Algorithme oppressif
La prédiction de certaines caractéristiques morales, sociales, politiques ou religieuses en fonction du physique n’est pas sans rappeler les théories eugénistes du XIXe siècle, notamment reprises par les nazis. Selon Jean-Gabriel Ganascia, “la physiognomonie est une discipline à prétention scientifique qui prétendait qu’il existait un lien entre le caractère et les traits du visage. Cela utilise la physionomie qui est simplement l’ensemble des traits du visage, mais s’en distingue, puisqu’elle repose sur une prétendue corrélation entre le psychisme et la physionomie.”
Le chercheur ajoute : “Balzac avait souvent recours à la physiognomonie dans ses romans, sans avoir de sentiments racistes. La police et la justice y ont eu recours pour condamner des gens au prétexte qu’ils avaient un tempérament de criminel et que rien ne pourrait les sauver. Les nazis ont ensuite utilisé ces techniques pour détecter des non-ariens, en particulier des juifs. Il y avait là une perspective évidemment raciste, mais cela n’est pas nécessaire. Ainsi, on peut imaginer qu’il y ait un lien entre le visage d’un individu et son caractère, sans que cela s’hérite et donc que l’on puisse parler de racisme.”
En 2016, une start-up israélienne mettait au point Faception, la première technologie de profilage psychologique basé uniquement sur l’apparence des sujets. “Nous développons des classifications (…) : extraverti, QI élevé, joueur de poker professionnel…”, explique le groupe sur son site Internet. “Nous pouvons (…) offrir à nos clients une meilleure compréhension de leurs clients et des personnes qui défilent devant leurs caméras.” Faception prétend aussi reconnaître les pédophiles et les terroristes.
“Je suis optimiste sur le fait qu’il est encore temps de mettre en place des systèmes d’IA éthiques et inclusifs qui respectent notre dignité et nos droits humains”, écrit Joy Buolamwini, fondatrice de Algorithmic Justice League, une organisation qui cherche à combattre les préjugés dans les processus de décision des logiciels. “Sans doute, faudrait-il recruter des informaticiens dans toutes les composantes de la société.
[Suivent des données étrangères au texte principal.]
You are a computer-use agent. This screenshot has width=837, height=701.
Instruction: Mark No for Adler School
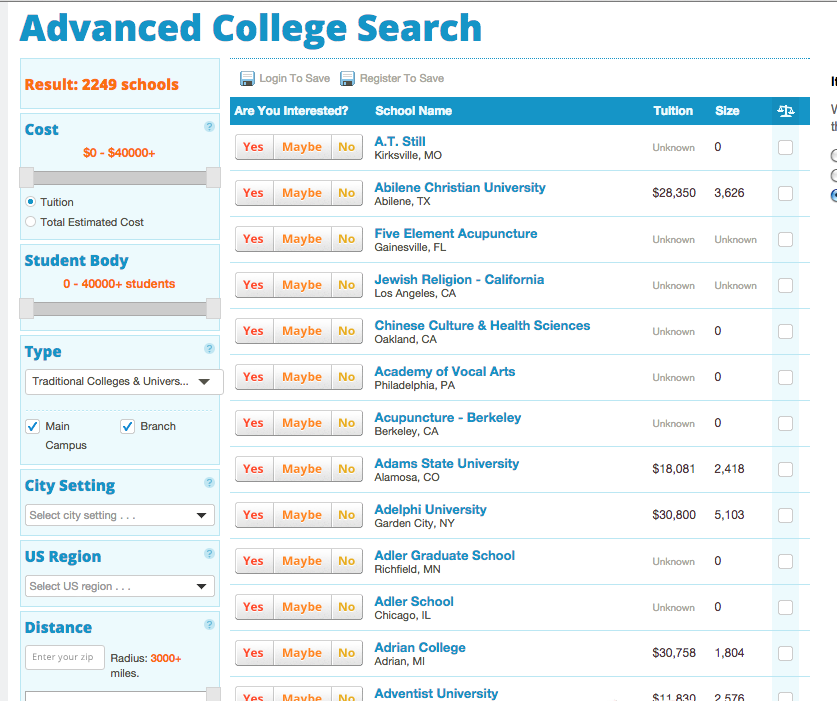(346, 606)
Cela serait une bonne chose pour de multiples raisons, en particulier parce que cela permettrait de donner espoir à beaucoup et de comprendre que la technologie ne tombe pas du ciel, mais qu’elle est faite nous, par nous tous”, estime Jean-Gabriel Ganascia.
Pour le chercheur, il est possible que l’intelligence artificielle devienne inclusive, “car l’IA ne se fonde pas uniquement sur la reconnaissance des visages. On peut même affirmer que, pour beaucoup d’application, l’IA aide (ou pourrait aider) à prendre des décisions de façon équitable, en faisant abstraction d’un certain nombre d’informations qui ne devraient pas entrer en considération dans la décision. Il devrait d’ailleurs être possible d’expliciter ces critères de façon transparente, ce qui accroît encore le caractère équitable des décisions”.